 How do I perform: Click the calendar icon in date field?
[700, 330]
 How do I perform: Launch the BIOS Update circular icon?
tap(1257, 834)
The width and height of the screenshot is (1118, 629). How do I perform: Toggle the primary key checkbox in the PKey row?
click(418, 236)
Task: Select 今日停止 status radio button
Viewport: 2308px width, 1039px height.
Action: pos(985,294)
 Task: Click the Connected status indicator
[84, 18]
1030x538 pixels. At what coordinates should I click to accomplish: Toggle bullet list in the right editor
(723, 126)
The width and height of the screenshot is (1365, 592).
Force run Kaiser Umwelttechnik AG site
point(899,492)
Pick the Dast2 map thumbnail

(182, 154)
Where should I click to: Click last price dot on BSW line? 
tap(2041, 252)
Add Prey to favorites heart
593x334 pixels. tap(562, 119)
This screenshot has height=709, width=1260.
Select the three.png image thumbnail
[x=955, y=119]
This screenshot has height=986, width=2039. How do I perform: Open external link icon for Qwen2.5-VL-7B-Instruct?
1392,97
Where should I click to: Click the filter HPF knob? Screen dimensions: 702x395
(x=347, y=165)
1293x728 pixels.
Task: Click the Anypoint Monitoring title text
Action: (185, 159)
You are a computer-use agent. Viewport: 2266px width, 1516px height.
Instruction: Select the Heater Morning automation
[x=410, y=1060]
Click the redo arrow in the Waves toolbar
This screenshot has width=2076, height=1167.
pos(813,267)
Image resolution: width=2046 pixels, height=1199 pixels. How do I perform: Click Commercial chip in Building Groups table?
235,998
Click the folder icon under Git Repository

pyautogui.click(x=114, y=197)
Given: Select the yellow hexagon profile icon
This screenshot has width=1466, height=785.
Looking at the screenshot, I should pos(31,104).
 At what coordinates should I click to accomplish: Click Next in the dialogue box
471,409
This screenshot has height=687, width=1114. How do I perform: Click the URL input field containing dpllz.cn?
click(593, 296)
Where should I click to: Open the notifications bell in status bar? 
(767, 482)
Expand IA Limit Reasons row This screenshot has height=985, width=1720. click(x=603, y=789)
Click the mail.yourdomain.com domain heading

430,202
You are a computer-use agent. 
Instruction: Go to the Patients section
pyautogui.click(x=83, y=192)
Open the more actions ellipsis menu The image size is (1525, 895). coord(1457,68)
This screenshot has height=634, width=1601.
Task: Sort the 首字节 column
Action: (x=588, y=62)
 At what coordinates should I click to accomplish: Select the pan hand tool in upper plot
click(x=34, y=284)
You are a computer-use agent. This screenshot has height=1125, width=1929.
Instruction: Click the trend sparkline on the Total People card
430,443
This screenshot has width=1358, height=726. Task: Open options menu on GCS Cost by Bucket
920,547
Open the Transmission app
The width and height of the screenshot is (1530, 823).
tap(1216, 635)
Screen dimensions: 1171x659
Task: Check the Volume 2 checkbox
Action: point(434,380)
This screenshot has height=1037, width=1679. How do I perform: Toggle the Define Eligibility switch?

+-------+

▶ _Aim of the exercise_:
Type out the entries exactly as they appear above.

▶ _Response to the task_:
 How do I perform: Click the calendar icon in date field?
[700, 330]
 How do I perform: Launch the BIOS Update circular icon?
tap(1257, 834)
The width and height of the screenshot is (1118, 629). How do I perform: Toggle the primary key checkbox in the PKey row?
click(418, 236)
Task: Select 今日停止 status radio button
Viewport: 2308px width, 1039px height.
Action: pos(985,294)
 Task: Click the Connected status indicator
[84, 18]
1030x538 pixels. At what coordinates should I click to accomplish: Toggle bullet list in the right editor
(723, 126)
The width and height of the screenshot is (1365, 592).
Force run Kaiser Umwelttechnik AG site
point(899,492)
Pick the Dast2 map thumbnail

(182, 154)
Where should I click to: Click last price dot on BSW line? 
tap(2041, 252)
Add Prey to favorites heart
593x334 pixels. tap(562, 119)
This screenshot has height=709, width=1260.
Select the three.png image thumbnail
[x=955, y=119]
This screenshot has height=986, width=2039. How do I perform: Open external link icon for Qwen2.5-VL-7B-Instruct?
1392,97
Where should I click to: Click the filter HPF knob? Screen dimensions: 702x395
(x=347, y=165)
1293x728 pixels.
Task: Click the Anypoint Monitoring title text
Action: (185, 159)
You are a computer-use agent. Viewport: 2266px width, 1516px height.
Instruction: Select the Heater Morning automation
[x=410, y=1060]
Click the redo arrow in the Waves toolbar
This screenshot has width=2076, height=1167.
pos(813,267)
Image resolution: width=2046 pixels, height=1199 pixels. How do I perform: Click Commercial chip in Building Groups table?
235,998
Click the folder icon under Git Repository

pyautogui.click(x=114, y=197)
Given: Select the yellow hexagon profile icon
This screenshot has width=1466, height=785.
Looking at the screenshot, I should pos(31,104).
 At what coordinates should I click to accomplish: Click Next in the dialogue box
471,409
This screenshot has height=687, width=1114. How do I perform: Click the URL input field containing dpllz.cn?
click(593, 296)
Where should I click to: Open the notifications bell in status bar? 
(767, 482)
Expand IA Limit Reasons row This screenshot has height=985, width=1720. click(x=603, y=789)
Click the mail.yourdomain.com domain heading

430,202
You are a computer-use agent. 
Instruction: Go to the Patients section
pyautogui.click(x=83, y=192)
Open the more actions ellipsis menu The image size is (1525, 895). coord(1457,68)
This screenshot has height=634, width=1601.
Task: Sort the 首字节 column
Action: (x=588, y=62)
 At what coordinates should I click to accomplish: Select the pan hand tool in upper plot
click(x=34, y=284)
You are a computer-use agent. This screenshot has height=1125, width=1929.
Instruction: Click the trend sparkline on the Total People card
430,443
This screenshot has width=1358, height=726. Task: Open options menu on GCS Cost by Bucket
920,547
Open the Transmission app
The width and height of the screenshot is (1530, 823).
tap(1216, 635)
Screen dimensions: 1171x659
Task: Check the Volume 2 checkbox
Action: point(434,380)
This screenshot has height=1037, width=1679. How do I perform: Toggle the Define Eligibility switch?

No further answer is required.